Последнюю главу первой в своей литературной карьере повести я дописывал от руки, чтоб не беспокоить Настю трескотней старой машинки. На роман меня так и не хватило. На роман я терпения не занял. Магический бубен, похожий на безобидные пяльцы с незаконченным шитьем, я устроил напротив, для устойчивости придвинув к нему пепельницу. Все еще туго натянутая темная кожа ударного инструмента была исцарапана и потерта на сгибах. Латка в форме примитивного кабанчика давно выцвела и напоминала наскальный рисунок. Я читал, что первобытные егеря воспринимали животное как человека другого племени. Охота для них была продолжением войны, в которой побеждал сильнейший, а поверженный отправлялся на кухню.

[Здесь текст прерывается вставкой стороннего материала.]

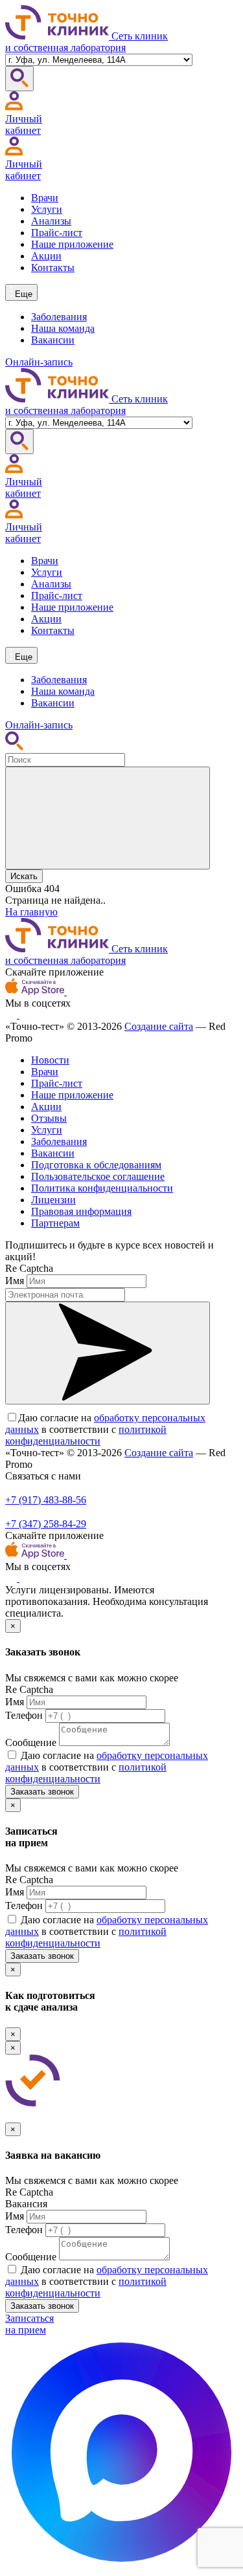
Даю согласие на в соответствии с (105, 1429)
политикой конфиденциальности (86, 1435)
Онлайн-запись (39, 361)
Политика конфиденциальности (102, 1188)
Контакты (53, 267)
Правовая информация (81, 1211)
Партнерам (55, 1222)
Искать (24, 876)
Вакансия (26, 2203)
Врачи (44, 197)
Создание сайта (158, 1026)
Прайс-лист (56, 232)
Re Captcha (29, 1268)
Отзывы (49, 1118)
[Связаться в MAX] (121, 2564)
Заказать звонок (42, 1791)
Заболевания (59, 316)
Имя (14, 1280)
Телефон (24, 1715)
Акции (46, 255)
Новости (50, 1059)
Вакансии (53, 339)
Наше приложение (72, 244)
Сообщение (30, 1742)
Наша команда (63, 328)
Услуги (46, 209)
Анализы (51, 220)
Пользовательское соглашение (98, 1176)
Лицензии (53, 1199)
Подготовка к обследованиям (96, 1164)
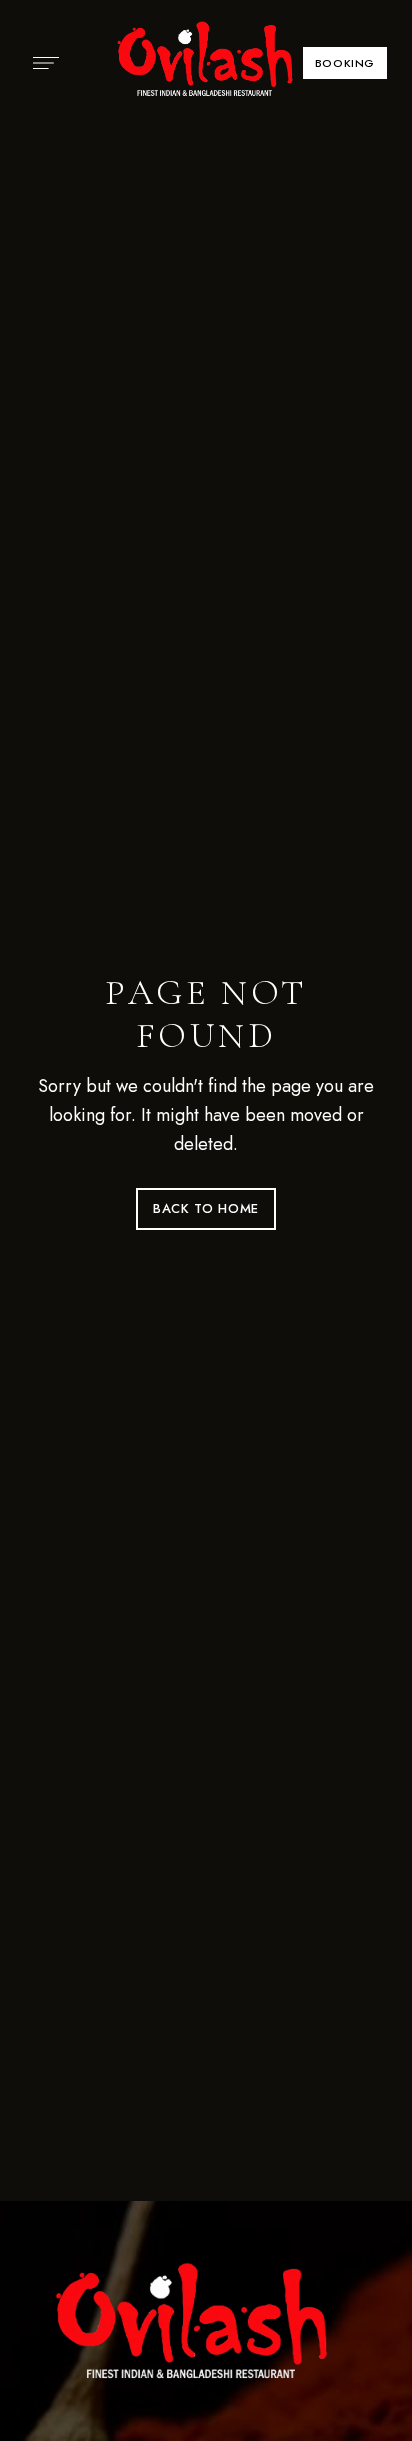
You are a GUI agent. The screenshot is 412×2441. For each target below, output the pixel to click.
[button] (345, 63)
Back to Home (206, 1208)
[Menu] (41, 63)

Так что все они по сути оставались каннибалами, по крайней мере, до той поры, пока не осознали свою исключительность и не перестали отождествлять себя с окружающей фауной. А Никеша так и не осознал: "Комар, дядя Гаврила, другой человек, и оса — другой человек". Может, он был каким-нибудь очередным воплощением Будды, возродившимся среди дремучих подмосковных лесов и крестьян? Почему бы и нет? Обрубков говорит, что питался Никеша исключительно щавелем, орехами, овощами и семечками. Да еще сладкую сахарную воду любил. До шести ложек сахара в стакане размешивал. Глупо. Глупо и нелогично с моей стороны было предположить, что Никеша имел хоть какое-то отношение к детоубийству. Теперь мне казалось, что слабоумный этот парень стоял на куда более высокой ступени развития, нежели я со всеми своими амбициями студента-недоучки. И Настя это, конечно, осознавала.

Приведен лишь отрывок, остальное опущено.